- _Texte fourni_
France 2030 est le nouveau plan d’investissements annoncé par Emmanuel Macron en octobre 2021, après plusieurs mois de rumeurs et de tergiversations. Il se chiffre à 34 milliards d’euros d’ici 2030, dont 3,4 milliards distribués dès 2022. Pour Emmanuel Macron, le plan permettrait de « continuer à développer de très grands champions français », notamment dans le domaine de l’innovation industrielle et technologique.
Pourquoi un nouveau plan ?
Le quinquennat d’Emmanuel Macron avait déjà été rythmé par différents plans d’investissements, puis par les aides publiques massives débloquées dans le cadre de la crise sanitaire – dont un plan de relance à 100 milliards d’euros en 2020. Le message envoyé par ce nouveau plan d’investissements publics est surtout politique : c’est un moyen de lancer sa campagne sans le dire à l’approche des élections présidentielles. Le plan France 2030 ressemble à une feuille de route pour un potentiel nouveau quinquennat.

- _Exercices_
(a) Répondez à ces questions à l'aide du texte sur France 2030 :
(i) À quel moment Emmanuel Macron a-t-il annoncé le plan ?
(ii) Combien le plan coûte-t-il au total d'ici 2030 ?
(iii) Quel était le montant du plan de relance de 2020 ?
(b) Dites si chaque phrase correspond au texte sur France 2030 en répondant par oui ou par non, puis citez les mots du texte qui le montrent.
(i) Une partie de l'argent est versée dès 2022.
(ii) Le plan a été annoncé sans aucune rumeur auparavant.
(iii) Le texte présente le message du plan comme surtout économique.
Les lignes qui suivent forment un contenu à part, sans lien avec le texte sur France 2030.

- _Liste des lignes_

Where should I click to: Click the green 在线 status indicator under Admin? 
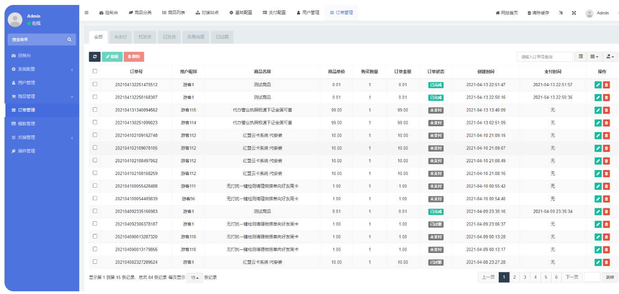[x=30, y=22]
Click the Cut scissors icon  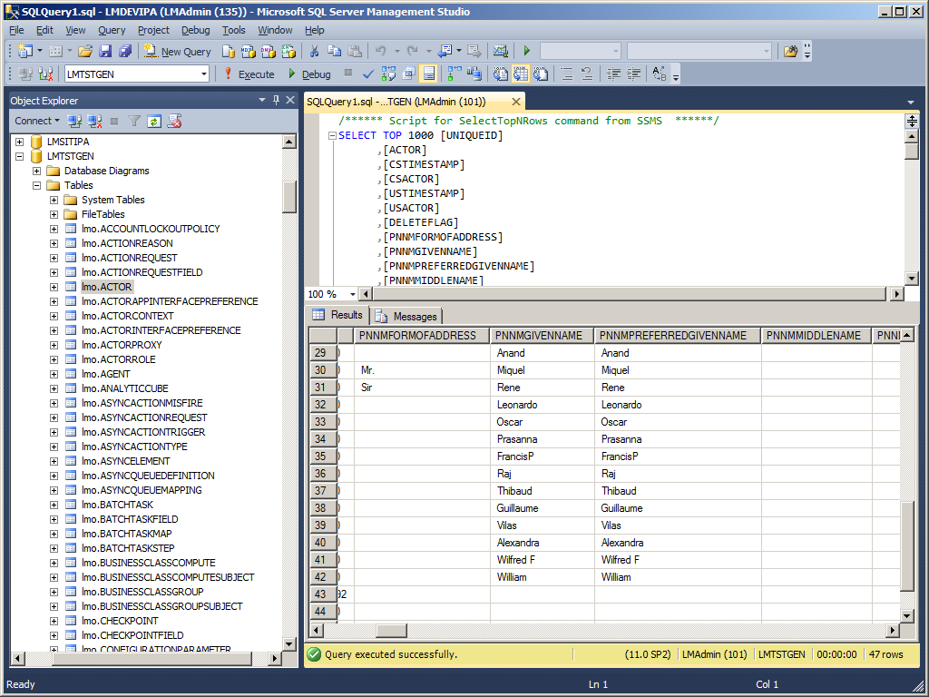click(x=314, y=52)
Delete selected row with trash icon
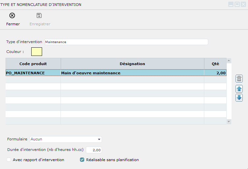The image size is (248, 169). [239, 79]
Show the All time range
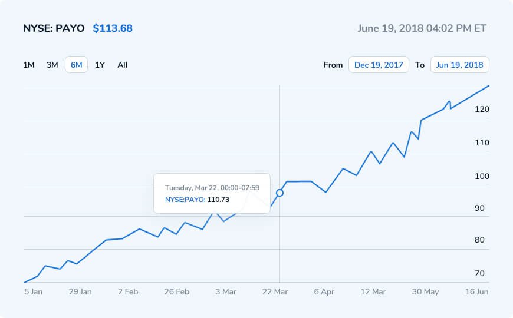The height and width of the screenshot is (318, 513). [122, 65]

- _Corrigés détaillés_
(a)
(i) En octobre 2021.
(ii) 34 milliards d'euros.
(iii) 100 milliards d'euros.

(b)
(i) Oui : « dont 3,4 milliards distribués dès 2022 ».
(ii) Non : « après plusieurs mois de rumeurs et de tergiversations ».
(iii) Non : « Le message envoyé par ce nouveau plan d’investissements publics est surtout politique ».